For each line below, print it again exactly as shown.

* _MATERIAL TO PROCESS_

##########

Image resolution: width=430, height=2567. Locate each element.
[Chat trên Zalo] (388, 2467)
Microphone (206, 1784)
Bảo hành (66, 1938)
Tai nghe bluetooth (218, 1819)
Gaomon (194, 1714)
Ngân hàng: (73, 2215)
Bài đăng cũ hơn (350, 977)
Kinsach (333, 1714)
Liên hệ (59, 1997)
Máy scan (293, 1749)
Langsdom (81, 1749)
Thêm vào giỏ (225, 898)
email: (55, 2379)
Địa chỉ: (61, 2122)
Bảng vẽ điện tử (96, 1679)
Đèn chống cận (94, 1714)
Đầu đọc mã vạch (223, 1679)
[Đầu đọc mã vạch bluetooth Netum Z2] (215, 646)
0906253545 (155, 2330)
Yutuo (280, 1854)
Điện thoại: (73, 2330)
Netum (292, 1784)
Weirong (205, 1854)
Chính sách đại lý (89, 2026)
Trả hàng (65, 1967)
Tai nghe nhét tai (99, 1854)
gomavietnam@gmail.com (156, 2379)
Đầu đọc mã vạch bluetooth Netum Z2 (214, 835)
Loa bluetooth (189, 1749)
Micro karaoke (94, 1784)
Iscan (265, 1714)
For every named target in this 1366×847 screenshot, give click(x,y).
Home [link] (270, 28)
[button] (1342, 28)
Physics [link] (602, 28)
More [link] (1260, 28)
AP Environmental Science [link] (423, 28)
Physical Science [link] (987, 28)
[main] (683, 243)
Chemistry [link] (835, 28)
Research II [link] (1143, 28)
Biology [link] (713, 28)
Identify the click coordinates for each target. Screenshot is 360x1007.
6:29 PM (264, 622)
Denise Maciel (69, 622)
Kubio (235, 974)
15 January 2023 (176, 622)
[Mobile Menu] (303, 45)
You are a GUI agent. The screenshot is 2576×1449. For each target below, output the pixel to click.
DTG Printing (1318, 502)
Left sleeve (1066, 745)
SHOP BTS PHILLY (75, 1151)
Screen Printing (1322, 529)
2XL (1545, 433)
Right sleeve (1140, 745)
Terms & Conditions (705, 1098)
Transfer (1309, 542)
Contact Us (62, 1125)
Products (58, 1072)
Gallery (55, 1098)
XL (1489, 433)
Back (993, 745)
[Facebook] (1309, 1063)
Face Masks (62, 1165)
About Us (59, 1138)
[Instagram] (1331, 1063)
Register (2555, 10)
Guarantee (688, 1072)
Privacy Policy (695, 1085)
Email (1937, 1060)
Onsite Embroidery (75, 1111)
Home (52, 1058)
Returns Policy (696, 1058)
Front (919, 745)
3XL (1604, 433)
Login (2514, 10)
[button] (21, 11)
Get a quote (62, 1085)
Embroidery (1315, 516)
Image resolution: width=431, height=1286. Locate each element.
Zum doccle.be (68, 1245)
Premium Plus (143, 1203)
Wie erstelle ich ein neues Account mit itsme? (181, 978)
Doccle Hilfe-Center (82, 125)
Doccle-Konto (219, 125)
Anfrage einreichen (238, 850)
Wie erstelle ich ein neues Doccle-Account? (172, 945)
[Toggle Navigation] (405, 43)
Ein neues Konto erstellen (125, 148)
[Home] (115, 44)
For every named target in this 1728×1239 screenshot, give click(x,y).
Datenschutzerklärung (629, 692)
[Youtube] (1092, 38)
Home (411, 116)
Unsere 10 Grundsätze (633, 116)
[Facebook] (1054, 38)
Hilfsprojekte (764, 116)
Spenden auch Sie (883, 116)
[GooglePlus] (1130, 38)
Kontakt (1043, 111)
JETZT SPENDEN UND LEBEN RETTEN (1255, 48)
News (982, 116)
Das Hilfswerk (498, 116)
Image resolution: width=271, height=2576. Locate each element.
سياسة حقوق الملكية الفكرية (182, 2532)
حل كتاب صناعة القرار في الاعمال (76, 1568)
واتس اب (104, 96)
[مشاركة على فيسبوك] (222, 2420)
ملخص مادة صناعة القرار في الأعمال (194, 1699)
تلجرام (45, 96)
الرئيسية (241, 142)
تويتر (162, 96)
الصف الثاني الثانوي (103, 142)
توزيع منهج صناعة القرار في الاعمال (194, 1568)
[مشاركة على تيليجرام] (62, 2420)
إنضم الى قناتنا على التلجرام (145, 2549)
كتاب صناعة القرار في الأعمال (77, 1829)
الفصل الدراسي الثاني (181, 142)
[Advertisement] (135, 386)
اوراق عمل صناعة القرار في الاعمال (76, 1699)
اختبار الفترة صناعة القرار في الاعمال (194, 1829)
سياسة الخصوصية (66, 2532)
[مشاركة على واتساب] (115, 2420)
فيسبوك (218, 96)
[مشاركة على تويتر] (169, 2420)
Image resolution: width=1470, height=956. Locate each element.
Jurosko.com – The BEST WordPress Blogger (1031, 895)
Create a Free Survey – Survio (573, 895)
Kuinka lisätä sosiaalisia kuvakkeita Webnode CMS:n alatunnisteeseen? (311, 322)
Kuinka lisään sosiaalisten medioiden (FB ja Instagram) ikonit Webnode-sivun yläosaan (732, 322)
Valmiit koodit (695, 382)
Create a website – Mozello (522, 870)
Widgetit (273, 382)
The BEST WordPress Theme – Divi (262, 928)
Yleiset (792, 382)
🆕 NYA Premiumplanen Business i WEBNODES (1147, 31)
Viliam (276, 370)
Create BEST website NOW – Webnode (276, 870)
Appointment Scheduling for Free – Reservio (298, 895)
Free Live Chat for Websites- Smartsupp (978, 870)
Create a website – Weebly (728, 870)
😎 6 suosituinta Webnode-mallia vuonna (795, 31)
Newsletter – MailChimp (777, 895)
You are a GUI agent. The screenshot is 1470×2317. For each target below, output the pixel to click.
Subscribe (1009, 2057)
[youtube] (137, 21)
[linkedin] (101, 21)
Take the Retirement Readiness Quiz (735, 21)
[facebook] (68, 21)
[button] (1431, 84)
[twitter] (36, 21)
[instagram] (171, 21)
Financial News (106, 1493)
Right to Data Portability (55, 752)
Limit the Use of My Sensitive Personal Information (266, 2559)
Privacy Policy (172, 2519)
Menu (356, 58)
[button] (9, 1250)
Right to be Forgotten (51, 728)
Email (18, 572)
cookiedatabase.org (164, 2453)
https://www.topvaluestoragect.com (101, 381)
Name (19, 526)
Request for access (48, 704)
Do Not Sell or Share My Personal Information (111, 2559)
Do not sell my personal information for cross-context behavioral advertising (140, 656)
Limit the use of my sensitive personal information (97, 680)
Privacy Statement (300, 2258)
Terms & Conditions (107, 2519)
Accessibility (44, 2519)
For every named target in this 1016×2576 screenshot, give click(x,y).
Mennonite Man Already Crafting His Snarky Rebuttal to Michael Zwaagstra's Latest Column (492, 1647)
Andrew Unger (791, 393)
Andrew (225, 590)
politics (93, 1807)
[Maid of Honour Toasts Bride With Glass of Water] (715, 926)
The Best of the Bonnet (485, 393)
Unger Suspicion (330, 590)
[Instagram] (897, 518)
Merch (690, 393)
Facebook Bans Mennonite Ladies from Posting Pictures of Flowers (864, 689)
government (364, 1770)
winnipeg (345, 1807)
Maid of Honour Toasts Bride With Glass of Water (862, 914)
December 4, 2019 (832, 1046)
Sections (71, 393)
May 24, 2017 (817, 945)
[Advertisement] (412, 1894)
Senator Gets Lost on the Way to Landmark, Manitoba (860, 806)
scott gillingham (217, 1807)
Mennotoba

##########

* _ANSWER TO THE EXERCISE_
Image resolution: width=430, height=2567. Locate each element.
[Chat trên Zalo] (388, 2467)
Microphone (206, 1784)
Bảo hành (66, 1938)
Tai nghe bluetooth (218, 1819)
Gaomon (194, 1714)
Ngân hàng: (73, 2215)
Bài đăng cũ hơn (350, 977)
Kinsach (333, 1714)
Liên hệ (59, 1997)
Máy scan (293, 1749)
Langsdom (81, 1749)
Thêm vào giỏ (225, 898)
email: (55, 2379)
Địa chỉ: (61, 2122)
Bảng vẽ điện tử (96, 1679)
Đèn chống cận (94, 1714)
Đầu đọc mã vạch (223, 1679)
[Đầu đọc mã vạch bluetooth Netum Z2] (215, 646)
0906253545 (155, 2330)
Yutuo (280, 1854)
Điện thoại: (73, 2330)
Netum (292, 1784)
Weirong (205, 1854)
Chính sách đại lý (89, 2026)
Trả hàng (65, 1967)
Tai nghe nhét tai (99, 1854)
gomavietnam@gmail.com (156, 2379)
Đầu đọc mã vạch bluetooth Netum Z2 (214, 835)
Loa bluetooth (189, 1749)
Micro karaoke (94, 1784)
Iscan (265, 1714)
For every named target in this 1366×847 screenshot, give click(x,y).
Home [link] (270, 28)
[button] (1342, 28)
Physics [link] (602, 28)
More [link] (1260, 28)
AP Environmental Science [link] (423, 28)
Physical Science [link] (987, 28)
[main] (683, 243)
Chemistry [link] (835, 28)
Research II [link] (1143, 28)
Biology [link] (713, 28)
Identify the click coordinates for each target. Screenshot is 360x1007.
6:29 PM (264, 622)
Denise Maciel (69, 622)
Kubio (235, 974)
15 January 2023 (176, 622)
[Mobile Menu] (303, 45)
You are a GUI agent. The screenshot is 2576×1449. For each target below, output the pixel to click.
DTG Printing (1318, 502)
Left sleeve (1066, 745)
SHOP BTS PHILLY (75, 1151)
Screen Printing (1322, 529)
2XL (1545, 433)
Right sleeve (1140, 745)
Terms & Conditions (705, 1098)
Transfer (1309, 542)
Contact Us (62, 1125)
Products (58, 1072)
Gallery (55, 1098)
XL (1489, 433)
Back (993, 745)
[Facebook] (1309, 1063)
Face Masks (62, 1165)
About Us (59, 1138)
[Instagram] (1331, 1063)
Register (2555, 10)
Guarantee (688, 1072)
Privacy Policy (695, 1085)
Email (1937, 1060)
Onsite Embroidery (75, 1111)
Home (52, 1058)
Returns Policy (696, 1058)
Front (919, 745)
3XL (1604, 433)
Login (2514, 10)
[button] (21, 11)
Get a quote (62, 1085)
Embroidery (1315, 516)
Image resolution: width=431, height=1286. Locate each element.
Zum doccle.be (68, 1245)
Premium Plus (143, 1203)
Wie erstelle ich ein neues Account mit itsme? (181, 978)
Doccle Hilfe-Center (82, 125)
Doccle-Konto (219, 125)
Anfrage einreichen (238, 850)
Wie erstelle ich ein neues Doccle-Account? (172, 945)
[Toggle Navigation] (405, 43)
Ein neues Konto erstellen (125, 148)
[Home] (115, 44)
For every named target in this 1728×1239 screenshot, give click(x,y).
Datenschutzerklärung (629, 692)
[Youtube] (1092, 38)
Home (411, 116)
Unsere 10 Grundsätze (633, 116)
[Facebook] (1054, 38)
Hilfsprojekte (764, 116)
Spenden auch Sie (883, 116)
[GooglePlus] (1130, 38)
Kontakt (1043, 111)
JETZT SPENDEN UND LEBEN RETTEN (1255, 48)
News (982, 116)
Das Hilfswerk (498, 116)
Image resolution: width=271, height=2576. Locate each element.
سياسة حقوق الملكية الفكرية (182, 2532)
حل كتاب صناعة القرار في الاعمال (76, 1568)
واتس اب (104, 96)
[مشاركة على فيسبوك] (222, 2420)
ملخص مادة صناعة القرار في الأعمال (194, 1699)
تلجرام (45, 96)
الرئيسية (241, 142)
تويتر (162, 96)
الصف الثاني الثانوي (103, 142)
توزيع منهج صناعة القرار في الاعمال (194, 1568)
[مشاركة على تيليجرام] (62, 2420)
إنضم الى قناتنا على التلجرام (145, 2549)
كتاب صناعة القرار في الأعمال (77, 1829)
الفصل الدراسي الثاني (181, 142)
[Advertisement] (135, 386)
اوراق عمل صناعة القرار في الاعمال (76, 1699)
اختبار الفترة صناعة القرار في الاعمال (194, 1829)
سياسة الخصوصية (66, 2532)
[مشاركة على واتساب] (115, 2420)
فيسبوك (218, 96)
[مشاركة على تويتر] (169, 2420)
Image resolution: width=1470, height=956. Locate each element.
Jurosko.com – The BEST WordPress Blogger (1031, 895)
Create a Free Survey – Survio (573, 895)
Kuinka lisätä sosiaalisia kuvakkeita Webnode CMS:n alatunnisteeseen? (311, 322)
Kuinka lisään sosiaalisten medioiden (FB ja Instagram) ikonit Webnode-sivun yläosaan (732, 322)
Valmiit koodit (695, 382)
Create a website – Mozello (522, 870)
Widgetit (273, 382)
The BEST WordPress Theme – Divi (262, 928)
Yleiset (792, 382)
🆕 NYA Premiumplanen Business i WEBNODES (1147, 31)
Viliam (276, 370)
Create BEST website NOW – Webnode (276, 870)
Appointment Scheduling for Free – Reservio (298, 895)
Free Live Chat for Websites- Smartsupp (978, 870)
Create a website – Weebly (728, 870)
😎 6 suosituinta Webnode-mallia vuonna (795, 31)
Newsletter – MailChimp (777, 895)
You are a GUI agent. The screenshot is 1470×2317. For each target below, output the pixel to click.
Subscribe (1009, 2057)
[youtube] (137, 21)
[linkedin] (101, 21)
Take the Retirement Readiness Quiz (735, 21)
[facebook] (68, 21)
[button] (1431, 84)
[twitter] (36, 21)
[instagram] (171, 21)
Financial News (106, 1493)
Right to Data Portability (55, 752)
Limit the Use of My Sensitive Personal Information (266, 2559)
Privacy Policy (172, 2519)
Menu (356, 58)
[button] (9, 1250)
Right to be Forgotten (51, 728)
Email (18, 572)
cookiedatabase.org (164, 2453)
https://www.topvaluestoragect.com (101, 381)
Name (19, 526)
Request for access (48, 704)
Do Not Sell or Share My Personal Information (111, 2559)
Do not sell my personal information for cross-context behavioral advertising (140, 656)
Limit the use of my sensitive personal information (97, 680)
Privacy Statement (300, 2258)
Terms & Conditions (107, 2519)
Accessibility (44, 2519)
For every named target in this 1016×2576 screenshot, give click(x,y).
Mennonite Man Already Crafting His Snarky Rebuttal to Michael Zwaagstra's Latest Column (492, 1647)
Andrew Unger (791, 393)
Andrew (225, 590)
politics (93, 1807)
[Maid of Honour Toasts Bride With Glass of Water] (715, 926)
The Best of the Bonnet (485, 393)
Unger Suspicion (330, 590)
[Instagram] (897, 518)
Merch (690, 393)
Facebook Bans Mennonite Ladies from Posting Pictures of Flowers (864, 689)
government (364, 1770)
winnipeg (345, 1807)
Maid of Honour Toasts Bride With Glass of Water (862, 914)
December 4, 2019 (832, 1046)
Sections (71, 393)
May 24, 2017 (817, 945)
[Advertisement] (412, 1894)
Senator Gets Lost on the Way to Landmark, Manitoba (860, 806)
scott gillingham (217, 1807)
Mennotoba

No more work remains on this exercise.